Stored data entries
========

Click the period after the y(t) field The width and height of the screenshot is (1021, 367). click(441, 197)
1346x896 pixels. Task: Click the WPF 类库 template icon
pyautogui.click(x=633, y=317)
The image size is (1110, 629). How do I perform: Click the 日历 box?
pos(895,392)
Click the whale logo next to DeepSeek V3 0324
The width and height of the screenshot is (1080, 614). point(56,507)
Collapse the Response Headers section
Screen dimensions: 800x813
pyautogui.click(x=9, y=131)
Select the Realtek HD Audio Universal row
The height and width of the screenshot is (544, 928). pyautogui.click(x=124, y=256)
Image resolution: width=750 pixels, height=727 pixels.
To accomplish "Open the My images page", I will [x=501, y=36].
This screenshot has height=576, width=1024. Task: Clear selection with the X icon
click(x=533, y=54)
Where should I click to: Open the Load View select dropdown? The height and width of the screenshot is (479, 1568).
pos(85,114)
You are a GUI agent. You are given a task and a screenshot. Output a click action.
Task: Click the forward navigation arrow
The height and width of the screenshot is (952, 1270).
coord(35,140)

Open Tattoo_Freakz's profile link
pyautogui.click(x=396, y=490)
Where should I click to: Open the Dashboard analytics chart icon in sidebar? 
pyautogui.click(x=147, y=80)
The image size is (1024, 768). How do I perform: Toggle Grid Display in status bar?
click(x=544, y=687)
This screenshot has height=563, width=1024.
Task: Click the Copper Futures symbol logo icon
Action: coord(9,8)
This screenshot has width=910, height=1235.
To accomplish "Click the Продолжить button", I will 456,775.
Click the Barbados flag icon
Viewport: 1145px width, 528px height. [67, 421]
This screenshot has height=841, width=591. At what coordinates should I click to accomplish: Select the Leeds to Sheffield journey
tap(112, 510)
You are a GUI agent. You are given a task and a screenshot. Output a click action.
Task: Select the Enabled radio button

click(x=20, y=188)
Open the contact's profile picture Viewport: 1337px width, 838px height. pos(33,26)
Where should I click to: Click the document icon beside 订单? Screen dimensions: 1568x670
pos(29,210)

========

### Problem statement
An exact copy of every record is required.

### Result of the exercise
Click the period after the y(t) field The width and height of the screenshot is (1021, 367). click(441, 197)
1346x896 pixels. Task: Click the WPF 类库 template icon
pyautogui.click(x=633, y=317)
The image size is (1110, 629). How do I perform: Click the 日历 box?
pos(895,392)
Click the whale logo next to DeepSeek V3 0324
The width and height of the screenshot is (1080, 614). point(56,507)
Collapse the Response Headers section
Screen dimensions: 800x813
pyautogui.click(x=9, y=131)
Select the Realtek HD Audio Universal row
The height and width of the screenshot is (544, 928). pyautogui.click(x=124, y=256)
Image resolution: width=750 pixels, height=727 pixels.
To accomplish "Open the My images page", I will [x=501, y=36].
This screenshot has height=576, width=1024. Task: Clear selection with the X icon
click(x=533, y=54)
Where should I click to: Open the Load View select dropdown? The height and width of the screenshot is (479, 1568).
pos(85,114)
You are a GUI agent. You are given a task and a screenshot. Output a click action.
Task: Click the forward navigation arrow
The height and width of the screenshot is (952, 1270).
coord(35,140)

Open Tattoo_Freakz's profile link
pyautogui.click(x=396, y=490)
Where should I click to: Open the Dashboard analytics chart icon in sidebar? 
pyautogui.click(x=147, y=80)
The image size is (1024, 768). How do I perform: Toggle Grid Display in status bar?
click(x=544, y=687)
This screenshot has height=563, width=1024.
Task: Click the Copper Futures symbol logo icon
Action: coord(9,8)
This screenshot has width=910, height=1235.
To accomplish "Click the Продолжить button", I will 456,775.
Click the Barbados flag icon
Viewport: 1145px width, 528px height. [67, 421]
This screenshot has height=841, width=591. At what coordinates should I click to accomplish: Select the Leeds to Sheffield journey
tap(112, 510)
You are a GUI agent. You are given a task and a screenshot. Output a click action.
Task: Select the Enabled radio button

click(x=20, y=188)
Open the contact's profile picture Viewport: 1337px width, 838px height. pos(33,26)
Where should I click to: Click the document icon beside 订单? Screen dimensions: 1568x670
pos(29,210)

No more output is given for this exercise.